Il punto è: voglio? Si che voglio, voglio non mandare tutto a puttane. Non posso. Cioè, ma ve l'immaginate il livello di stupidità che raggiungerei se lo facessi? Cioè, puntualizziamo. Stupida lo sono già. E per giunta bionda, fighettina e di elledue, che tanto ormai me lo dico pure da sola. No vabbè, ormai sono più due mesi
(più di due mesi?) che me lo sento ripetere giorno per giorno. Ma dico, potrei mai lasciarmi scappare qualcuno che è così dolce con me, che fa il simpaticone e mi dà solo baci e abbracci?
[Aspè, sto scherzando naturalmente... tsè!]. E potrei mai lasciarmi scappare la stronza che mi manda a cagare, quella che mi definisce vintage e bestiola, quella a cui fa schifo la mia lingua e lo stronzo che mi lascia lividi con un morso? No, non potrei farmi mai sfuggire tutto questo. Forse non lo merito, però al diavolo. Ce l'ho, ho la fortuna di averlo. E me lo tengo, da perfetta egoista, anche se non lo merito. Perchè la loro
[vostra] amicizia è fra le cose più belle che mi siano mai capitate.
Paradossalmente è stata proprio una delle mie paure a darmi una scossa. La paura di perdere tutto questo, per colpa mia. Perchè, non so perchè. So che davanti a me c'è/era un muro, chenonsoquandoecomelhoalzato.
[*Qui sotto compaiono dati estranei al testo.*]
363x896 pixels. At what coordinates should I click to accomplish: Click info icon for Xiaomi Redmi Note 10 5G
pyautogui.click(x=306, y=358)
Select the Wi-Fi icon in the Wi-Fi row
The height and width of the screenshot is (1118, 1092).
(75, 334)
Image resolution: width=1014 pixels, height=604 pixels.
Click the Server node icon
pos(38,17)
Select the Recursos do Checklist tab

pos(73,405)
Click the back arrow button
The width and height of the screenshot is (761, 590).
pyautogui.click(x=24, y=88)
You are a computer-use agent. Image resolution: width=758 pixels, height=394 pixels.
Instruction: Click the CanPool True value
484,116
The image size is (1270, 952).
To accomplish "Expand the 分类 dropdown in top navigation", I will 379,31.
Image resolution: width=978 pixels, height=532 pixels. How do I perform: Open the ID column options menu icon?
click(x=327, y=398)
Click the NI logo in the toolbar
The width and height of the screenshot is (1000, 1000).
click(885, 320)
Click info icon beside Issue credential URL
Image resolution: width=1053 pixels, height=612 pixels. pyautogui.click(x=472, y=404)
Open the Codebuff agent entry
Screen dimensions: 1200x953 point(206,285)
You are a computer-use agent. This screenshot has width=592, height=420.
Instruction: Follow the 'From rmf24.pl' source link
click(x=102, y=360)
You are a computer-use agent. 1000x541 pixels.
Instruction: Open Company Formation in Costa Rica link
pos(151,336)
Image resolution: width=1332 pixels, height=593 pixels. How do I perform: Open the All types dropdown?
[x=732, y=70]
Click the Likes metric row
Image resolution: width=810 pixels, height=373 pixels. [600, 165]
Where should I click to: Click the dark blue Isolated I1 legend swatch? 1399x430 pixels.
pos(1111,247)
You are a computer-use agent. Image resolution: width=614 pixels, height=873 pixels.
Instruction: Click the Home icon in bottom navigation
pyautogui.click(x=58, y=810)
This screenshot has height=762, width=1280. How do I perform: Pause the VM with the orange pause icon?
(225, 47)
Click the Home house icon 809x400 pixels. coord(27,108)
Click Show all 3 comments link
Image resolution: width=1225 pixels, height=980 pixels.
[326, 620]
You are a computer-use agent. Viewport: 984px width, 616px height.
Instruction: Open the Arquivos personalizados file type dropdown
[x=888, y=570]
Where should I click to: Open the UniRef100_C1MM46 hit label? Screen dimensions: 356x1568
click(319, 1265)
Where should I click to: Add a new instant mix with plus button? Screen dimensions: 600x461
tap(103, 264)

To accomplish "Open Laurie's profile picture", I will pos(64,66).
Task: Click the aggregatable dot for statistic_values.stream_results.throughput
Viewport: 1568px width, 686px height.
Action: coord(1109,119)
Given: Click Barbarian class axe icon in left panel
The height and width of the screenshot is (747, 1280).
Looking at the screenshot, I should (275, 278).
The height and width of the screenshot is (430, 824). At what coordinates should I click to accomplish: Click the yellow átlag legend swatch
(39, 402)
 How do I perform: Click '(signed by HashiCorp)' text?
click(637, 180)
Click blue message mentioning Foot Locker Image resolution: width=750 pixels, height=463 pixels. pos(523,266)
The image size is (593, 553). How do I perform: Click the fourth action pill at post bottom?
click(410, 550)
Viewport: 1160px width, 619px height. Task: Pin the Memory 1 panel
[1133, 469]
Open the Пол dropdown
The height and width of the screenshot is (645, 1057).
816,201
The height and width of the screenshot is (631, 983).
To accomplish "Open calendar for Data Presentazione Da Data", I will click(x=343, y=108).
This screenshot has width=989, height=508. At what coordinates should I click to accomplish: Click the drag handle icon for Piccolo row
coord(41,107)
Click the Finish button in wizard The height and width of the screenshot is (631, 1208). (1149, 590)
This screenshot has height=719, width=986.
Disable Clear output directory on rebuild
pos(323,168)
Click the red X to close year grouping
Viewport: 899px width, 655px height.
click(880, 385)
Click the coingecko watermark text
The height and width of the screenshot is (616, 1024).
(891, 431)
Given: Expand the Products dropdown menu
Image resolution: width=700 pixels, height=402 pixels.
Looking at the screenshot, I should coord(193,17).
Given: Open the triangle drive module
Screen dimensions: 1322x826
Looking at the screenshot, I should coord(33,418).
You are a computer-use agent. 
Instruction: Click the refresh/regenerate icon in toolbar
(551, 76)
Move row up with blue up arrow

Su quello stesso muro adesso c'è uno squarcio, perchè voglio abbatterlo, voglio che non esista più. Mi sono chiesta che cazzo di fine avesse fatto la me che mi piaceva tanto, quella per cui ho lottato tanto, che sorrideva, che vedeva il sole anche quando non c'era, che diceva "tanto tutto passa, sempre". Mi è mancata maledettamente questa parte di me stessa. Perchè non ha senso lottare tanto per qualcosa e poi mandare tutto a puttane per paura. Lottare per vivere e poi avere paura di farlo. No, non ci sto. Non sono io questa. Non sono io quella dell'ultima settimana, non posso essere io. Solo che ogni tanto lo dimentico. E anche se qualcuno ci prova a ricordarmelo, non ascolto, non voglio ascoltare. Perchè devo essere io a rialzarmi quando cado, con le mie forze. So che capite il perchè. Ognuno di voi può capirlo e ognuno di voi mi ha aiutata in qualche modo. Credo di dover guardare le cose per come stanno. Voglio la perfezione e non posso averla. Vorrei dare solo il bello di me, ma non posso, non sempre almeno. Ma adesso sono qui. Rieccomi di nuovo. Felice, sorridente, con la voglia di spaccare quel muro. E ci riuscirò.